[Items from a data source]
+--
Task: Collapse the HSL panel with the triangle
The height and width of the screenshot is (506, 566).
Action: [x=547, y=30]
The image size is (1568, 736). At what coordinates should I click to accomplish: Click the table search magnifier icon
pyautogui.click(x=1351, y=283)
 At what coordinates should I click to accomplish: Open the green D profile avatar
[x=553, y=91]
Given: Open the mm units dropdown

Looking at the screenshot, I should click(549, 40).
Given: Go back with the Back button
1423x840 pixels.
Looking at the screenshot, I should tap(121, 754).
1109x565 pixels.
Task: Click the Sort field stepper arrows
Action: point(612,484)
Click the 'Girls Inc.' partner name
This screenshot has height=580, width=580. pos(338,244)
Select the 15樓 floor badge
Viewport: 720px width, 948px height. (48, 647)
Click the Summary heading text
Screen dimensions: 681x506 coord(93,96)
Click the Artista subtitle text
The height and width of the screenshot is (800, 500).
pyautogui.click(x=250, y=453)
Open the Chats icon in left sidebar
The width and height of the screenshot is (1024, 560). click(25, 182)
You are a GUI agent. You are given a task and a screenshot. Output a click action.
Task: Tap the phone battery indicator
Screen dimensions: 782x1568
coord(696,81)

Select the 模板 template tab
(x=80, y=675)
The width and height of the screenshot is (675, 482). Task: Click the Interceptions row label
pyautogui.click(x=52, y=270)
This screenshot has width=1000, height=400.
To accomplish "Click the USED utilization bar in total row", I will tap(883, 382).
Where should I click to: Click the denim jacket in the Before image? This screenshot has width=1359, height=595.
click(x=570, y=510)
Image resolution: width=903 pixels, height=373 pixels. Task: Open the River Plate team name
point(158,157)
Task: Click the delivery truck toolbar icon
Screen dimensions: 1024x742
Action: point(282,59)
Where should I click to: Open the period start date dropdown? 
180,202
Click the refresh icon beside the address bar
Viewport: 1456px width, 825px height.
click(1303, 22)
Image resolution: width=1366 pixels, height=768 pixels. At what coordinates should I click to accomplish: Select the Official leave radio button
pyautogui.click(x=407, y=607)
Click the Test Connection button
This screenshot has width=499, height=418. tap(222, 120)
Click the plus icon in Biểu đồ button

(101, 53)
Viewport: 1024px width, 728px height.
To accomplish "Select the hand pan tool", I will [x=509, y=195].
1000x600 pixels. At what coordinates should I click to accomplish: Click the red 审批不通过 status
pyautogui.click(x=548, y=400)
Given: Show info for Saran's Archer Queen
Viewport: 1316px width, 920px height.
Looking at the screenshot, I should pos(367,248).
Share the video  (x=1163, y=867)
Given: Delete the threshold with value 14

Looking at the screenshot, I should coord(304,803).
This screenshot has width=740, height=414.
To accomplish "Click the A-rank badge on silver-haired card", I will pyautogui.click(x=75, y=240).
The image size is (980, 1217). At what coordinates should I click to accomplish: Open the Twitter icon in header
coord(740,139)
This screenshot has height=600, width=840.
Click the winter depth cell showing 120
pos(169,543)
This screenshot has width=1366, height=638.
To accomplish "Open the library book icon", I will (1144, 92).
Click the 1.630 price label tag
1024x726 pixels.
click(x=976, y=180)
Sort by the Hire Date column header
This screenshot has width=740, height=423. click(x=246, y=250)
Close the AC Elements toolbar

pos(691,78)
+--
▶ EXERCISE REQUIREMENTS
Reproduce each line of the records in which "will" appears.

▶ WRITTEN REPLY
To accomplish "Click the USED utilization bar in total row", I will tap(883, 382).
To accomplish "Select the hand pan tool", I will [x=509, y=195].
To accomplish "Click the A-rank badge on silver-haired card", I will pyautogui.click(x=75, y=240).
To accomplish "Open the library book icon", I will (1144, 92).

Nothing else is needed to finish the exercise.